WHAT IS BEING ASKED ▸ Copy each line of the following material exactly.

┄┄┄┄┄┄┄┄┄┄┄┄┄┄┄┄┄┄┄┄

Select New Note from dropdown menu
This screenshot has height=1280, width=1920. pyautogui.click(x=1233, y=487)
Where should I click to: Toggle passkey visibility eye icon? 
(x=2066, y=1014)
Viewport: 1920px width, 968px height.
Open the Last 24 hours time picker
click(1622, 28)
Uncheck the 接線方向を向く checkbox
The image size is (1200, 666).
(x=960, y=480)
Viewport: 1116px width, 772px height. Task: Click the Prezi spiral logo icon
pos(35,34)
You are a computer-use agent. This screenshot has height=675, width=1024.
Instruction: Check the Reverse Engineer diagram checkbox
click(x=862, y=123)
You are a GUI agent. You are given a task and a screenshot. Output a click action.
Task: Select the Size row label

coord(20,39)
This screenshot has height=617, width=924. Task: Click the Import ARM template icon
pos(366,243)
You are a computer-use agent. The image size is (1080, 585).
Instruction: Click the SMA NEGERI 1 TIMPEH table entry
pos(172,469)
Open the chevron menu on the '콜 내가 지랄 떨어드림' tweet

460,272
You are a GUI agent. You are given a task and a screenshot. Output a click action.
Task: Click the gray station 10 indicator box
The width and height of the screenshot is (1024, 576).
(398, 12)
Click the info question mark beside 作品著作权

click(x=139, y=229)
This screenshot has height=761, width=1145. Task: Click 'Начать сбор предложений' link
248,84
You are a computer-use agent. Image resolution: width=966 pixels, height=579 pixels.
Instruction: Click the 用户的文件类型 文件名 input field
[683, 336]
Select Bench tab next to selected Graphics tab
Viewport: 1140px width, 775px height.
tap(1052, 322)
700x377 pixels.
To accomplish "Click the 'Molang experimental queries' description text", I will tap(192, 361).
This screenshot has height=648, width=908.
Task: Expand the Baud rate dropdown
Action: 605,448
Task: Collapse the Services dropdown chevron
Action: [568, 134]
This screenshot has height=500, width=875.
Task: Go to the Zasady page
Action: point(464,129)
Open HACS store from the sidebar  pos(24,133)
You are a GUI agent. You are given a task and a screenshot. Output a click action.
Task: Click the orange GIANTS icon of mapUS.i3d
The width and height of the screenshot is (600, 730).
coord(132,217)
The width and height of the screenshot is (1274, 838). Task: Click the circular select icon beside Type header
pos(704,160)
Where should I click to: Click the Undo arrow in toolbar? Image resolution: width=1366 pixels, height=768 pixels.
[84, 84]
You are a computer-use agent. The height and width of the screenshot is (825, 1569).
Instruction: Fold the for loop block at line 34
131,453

┄┄┄┄┄┄┄┄┄┄┄┄┄┄┄┄┄┄┄┄

TASK OUTPUT ▸
Select New Note from dropdown menu
This screenshot has height=1280, width=1920. pyautogui.click(x=1233, y=487)
Where should I click to: Toggle passkey visibility eye icon? 
(x=2066, y=1014)
Viewport: 1920px width, 968px height.
Open the Last 24 hours time picker
click(1622, 28)
Uncheck the 接線方向を向く checkbox
The image size is (1200, 666).
(x=960, y=480)
Viewport: 1116px width, 772px height. Task: Click the Prezi spiral logo icon
pos(35,34)
You are a computer-use agent. This screenshot has height=675, width=1024.
Instruction: Check the Reverse Engineer diagram checkbox
click(x=862, y=123)
You are a GUI agent. You are given a task and a screenshot. Output a click action.
Task: Select the Size row label

coord(20,39)
This screenshot has height=617, width=924. Task: Click the Import ARM template icon
pos(366,243)
You are a computer-use agent. The image size is (1080, 585).
Instruction: Click the SMA NEGERI 1 TIMPEH table entry
pos(172,469)
Open the chevron menu on the '콜 내가 지랄 떨어드림' tweet

460,272
You are a GUI agent. You are given a task and a screenshot. Output a click action.
Task: Click the gray station 10 indicator box
The width and height of the screenshot is (1024, 576).
(398, 12)
Click the info question mark beside 作品著作权

click(x=139, y=229)
This screenshot has height=761, width=1145. Task: Click 'Начать сбор предложений' link
248,84
You are a computer-use agent. Image resolution: width=966 pixels, height=579 pixels.
Instruction: Click the 用户的文件类型 文件名 input field
[683, 336]
Select Bench tab next to selected Graphics tab
Viewport: 1140px width, 775px height.
tap(1052, 322)
700x377 pixels.
To accomplish "Click the 'Molang experimental queries' description text", I will tap(192, 361).
This screenshot has height=648, width=908.
Task: Expand the Baud rate dropdown
Action: 605,448
Task: Collapse the Services dropdown chevron
Action: [568, 134]
This screenshot has height=500, width=875.
Task: Go to the Zasady page
Action: point(464,129)
Open HACS store from the sidebar  pos(24,133)
You are a GUI agent. You are given a task and a screenshot. Output a click action.
Task: Click the orange GIANTS icon of mapUS.i3d
The width and height of the screenshot is (600, 730).
coord(132,217)
The width and height of the screenshot is (1274, 838). Task: Click the circular select icon beside Type header
pos(704,160)
Where should I click to: Click the Undo arrow in toolbar? Image resolution: width=1366 pixels, height=768 pixels.
[84, 84]
You are a computer-use agent. The height and width of the screenshot is (825, 1569).
Instruction: Fold the for loop block at line 34
131,453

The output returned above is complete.